I’ve been editing images that I took several years ago of Steller sea lions at the Gran Point haulout near Haines. Among the images was the photo above of a Steller sea lion (Eumetopias jubatus) with a trolling flasher caught in its mouth. Entanglement with sport and commercial fishing equipment and other marine debris can harm and even cause death in Steller sea lions.
In a research project by Sea Gypsy Research and the Alaska Department of Fish and Game, published in the Marine Pollution Bulletin 58 (2009), researchers noted “when a flasher is near the mouth the hook is probably embedded in the animal’s stomach. Stomach penetration likely leads to peritonitis and death.” Additionally, infection of the jaw can lead to tooth loss or the inability to feed.

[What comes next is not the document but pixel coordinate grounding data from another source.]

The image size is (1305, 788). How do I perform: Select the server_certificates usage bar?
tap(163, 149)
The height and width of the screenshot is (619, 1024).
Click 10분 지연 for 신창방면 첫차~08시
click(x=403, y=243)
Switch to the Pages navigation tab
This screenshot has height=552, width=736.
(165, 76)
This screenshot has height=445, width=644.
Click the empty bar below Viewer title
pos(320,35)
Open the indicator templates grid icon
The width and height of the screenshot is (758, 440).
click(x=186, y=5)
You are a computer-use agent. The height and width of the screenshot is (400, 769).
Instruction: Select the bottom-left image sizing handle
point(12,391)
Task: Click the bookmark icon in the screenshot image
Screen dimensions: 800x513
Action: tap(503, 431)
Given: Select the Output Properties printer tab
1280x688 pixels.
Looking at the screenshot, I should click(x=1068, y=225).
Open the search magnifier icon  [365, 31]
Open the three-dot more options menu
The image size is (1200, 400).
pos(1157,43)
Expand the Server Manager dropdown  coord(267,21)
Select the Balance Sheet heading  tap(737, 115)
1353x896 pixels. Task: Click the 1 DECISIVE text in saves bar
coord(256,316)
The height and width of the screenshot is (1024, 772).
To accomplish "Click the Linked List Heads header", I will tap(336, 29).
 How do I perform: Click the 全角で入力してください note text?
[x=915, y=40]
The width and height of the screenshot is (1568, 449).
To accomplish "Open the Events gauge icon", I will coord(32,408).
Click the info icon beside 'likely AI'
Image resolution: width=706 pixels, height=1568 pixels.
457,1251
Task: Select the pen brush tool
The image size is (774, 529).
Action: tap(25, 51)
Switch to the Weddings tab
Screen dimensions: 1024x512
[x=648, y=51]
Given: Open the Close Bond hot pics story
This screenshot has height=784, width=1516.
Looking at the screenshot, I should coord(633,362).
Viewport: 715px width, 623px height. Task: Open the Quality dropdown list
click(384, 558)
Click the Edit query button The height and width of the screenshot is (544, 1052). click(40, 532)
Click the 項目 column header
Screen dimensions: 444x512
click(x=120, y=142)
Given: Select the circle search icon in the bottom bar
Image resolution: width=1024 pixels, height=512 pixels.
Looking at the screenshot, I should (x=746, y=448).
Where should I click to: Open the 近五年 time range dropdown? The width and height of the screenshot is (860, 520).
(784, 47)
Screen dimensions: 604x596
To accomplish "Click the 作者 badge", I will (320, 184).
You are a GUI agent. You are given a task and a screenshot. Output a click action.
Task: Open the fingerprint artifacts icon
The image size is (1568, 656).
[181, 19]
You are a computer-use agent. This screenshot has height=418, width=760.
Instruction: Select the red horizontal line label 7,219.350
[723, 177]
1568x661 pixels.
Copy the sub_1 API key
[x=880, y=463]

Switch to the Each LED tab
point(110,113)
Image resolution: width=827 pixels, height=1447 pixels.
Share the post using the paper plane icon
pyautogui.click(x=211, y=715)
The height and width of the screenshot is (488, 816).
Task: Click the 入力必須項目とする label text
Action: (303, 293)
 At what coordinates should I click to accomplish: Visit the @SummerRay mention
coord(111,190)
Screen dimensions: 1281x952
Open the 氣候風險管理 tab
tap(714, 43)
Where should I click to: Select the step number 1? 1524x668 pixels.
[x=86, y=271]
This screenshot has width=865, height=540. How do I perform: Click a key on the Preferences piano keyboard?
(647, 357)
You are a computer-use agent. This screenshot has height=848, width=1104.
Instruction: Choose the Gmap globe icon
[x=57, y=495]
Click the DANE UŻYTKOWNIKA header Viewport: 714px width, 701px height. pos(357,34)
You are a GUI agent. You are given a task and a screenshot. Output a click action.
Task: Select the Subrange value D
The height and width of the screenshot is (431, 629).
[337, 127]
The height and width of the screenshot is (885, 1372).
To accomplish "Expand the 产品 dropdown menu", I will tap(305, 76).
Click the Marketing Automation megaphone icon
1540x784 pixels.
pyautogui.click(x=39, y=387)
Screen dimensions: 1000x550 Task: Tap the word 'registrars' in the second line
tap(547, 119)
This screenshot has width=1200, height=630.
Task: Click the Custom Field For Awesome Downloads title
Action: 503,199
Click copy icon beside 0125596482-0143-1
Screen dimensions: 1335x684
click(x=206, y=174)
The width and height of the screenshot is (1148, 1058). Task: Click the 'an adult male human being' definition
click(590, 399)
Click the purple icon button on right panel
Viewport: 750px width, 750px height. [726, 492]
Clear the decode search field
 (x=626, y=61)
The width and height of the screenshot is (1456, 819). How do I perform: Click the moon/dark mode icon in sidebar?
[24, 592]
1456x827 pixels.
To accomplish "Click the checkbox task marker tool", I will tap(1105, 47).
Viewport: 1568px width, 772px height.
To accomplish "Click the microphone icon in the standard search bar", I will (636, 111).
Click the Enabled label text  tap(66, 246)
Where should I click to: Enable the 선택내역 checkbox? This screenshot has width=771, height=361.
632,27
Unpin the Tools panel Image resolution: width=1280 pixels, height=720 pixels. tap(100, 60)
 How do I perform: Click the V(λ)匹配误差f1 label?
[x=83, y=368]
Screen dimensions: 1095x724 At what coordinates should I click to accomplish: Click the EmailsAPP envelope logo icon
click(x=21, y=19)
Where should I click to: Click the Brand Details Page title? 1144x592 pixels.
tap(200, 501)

The project found that of ingested fishing gear (longline gear, hook and line, spinners/spoons and bait hooks) flashers accounted for 80% of ingested fishing gear. Researchers estimated that flashers are used by commercial trollers on only 20% of their hooks.
Trolling flashers like the one shown are used by both commercial and sports fisherman to catch salmon. In Alaska, trolling flasher use is legal only in Southeast Alaska.
There are two distinct populations of Steller sea lions in Alaska. The majority of Stellar sea lions that frequent the Lynn Canal are part of the eastern population of Steller sea lions which are not listed as endangered under the Endangered Species Act; unlike the western population of Steller sea lions which are listed as endangered. That said, there have been confirmed sightings of the western population Steller sea lions at Gran Point.